Non andrei mai ad una conferenza dove accettano i miei lavori. Però, a certe conferenze, se non lo vai a presentare, il lavoro non te lo pubblicano. Quindi sono a Santa Clara alla IEEE International Conference on Semantic Computing, ovvero: la semantica vista dalla Silicon Valley.

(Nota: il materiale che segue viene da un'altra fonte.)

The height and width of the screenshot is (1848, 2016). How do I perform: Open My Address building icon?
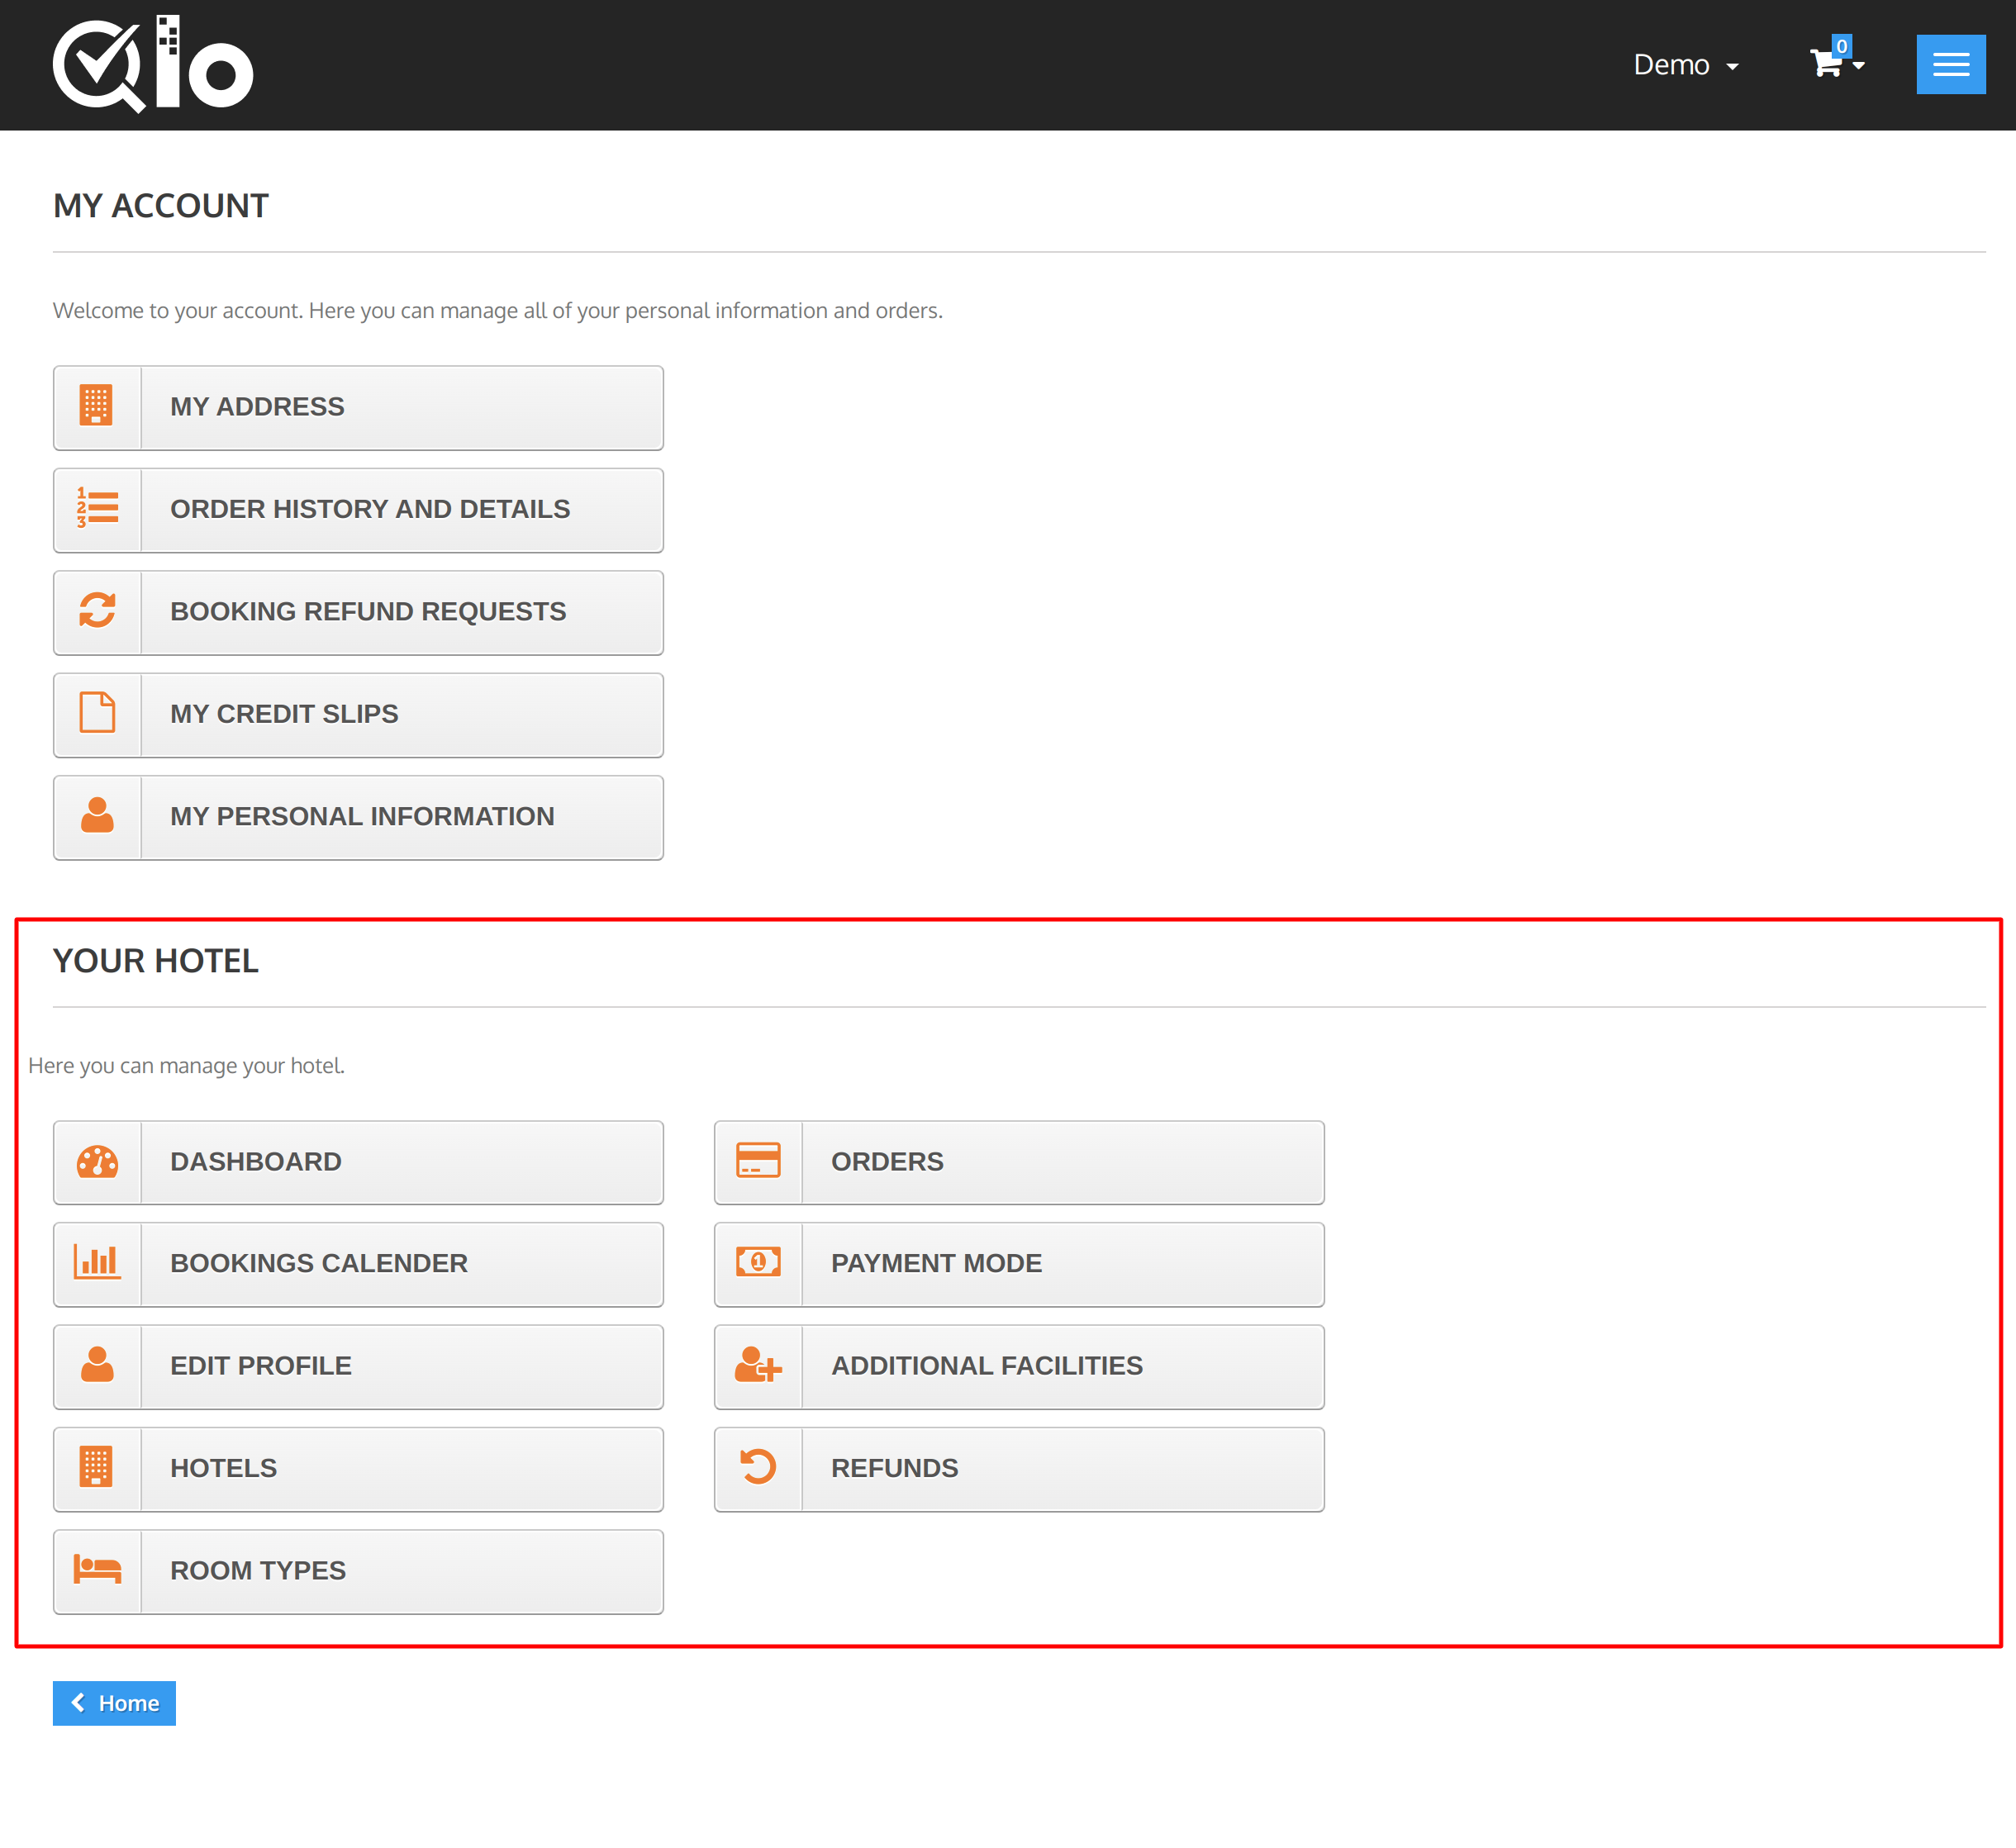97,406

Vi immaginate un congresso di odontotecnici in cui i convenuti discutano appassionatamente su cosa siano i denti? O una conferenza di geologi in cui sia messo in questione cos’è la Terra? Ebbene qui alla conferenza sul ‘Semantic Computing’ si discute su cosa sia la semantica nell’Information Technology. La cosa divertente è che a discuterne non sono raffinati filosofi ma rozzi cibernetici, e se ne sentono delle belle. Ad esempio qualcuno ha detto: qualsiasi cosa che aiuti a piazzare meglio la pubblicità nelle pagine web è semantica. Povero Saussure. Per la maggior parte dei convenuti però la semantica non è un problema: una rosa è una rosa è una rosa. That’s it.
Ma qualcuno fa eccezione, e guardacaso è un italiano. Si tratta di Simone Santini, 10 anni a San Diego e ora all’Università di Madrid. Nella sua presentazione si riconoscono Wittgenstein, Heidegger, Foucault. Avevo letto un paio di anni fa la sua Summa Contra Ontologiam, provocatoria e perfino condivisibile, conoscerlo di persona è valso il viaggio.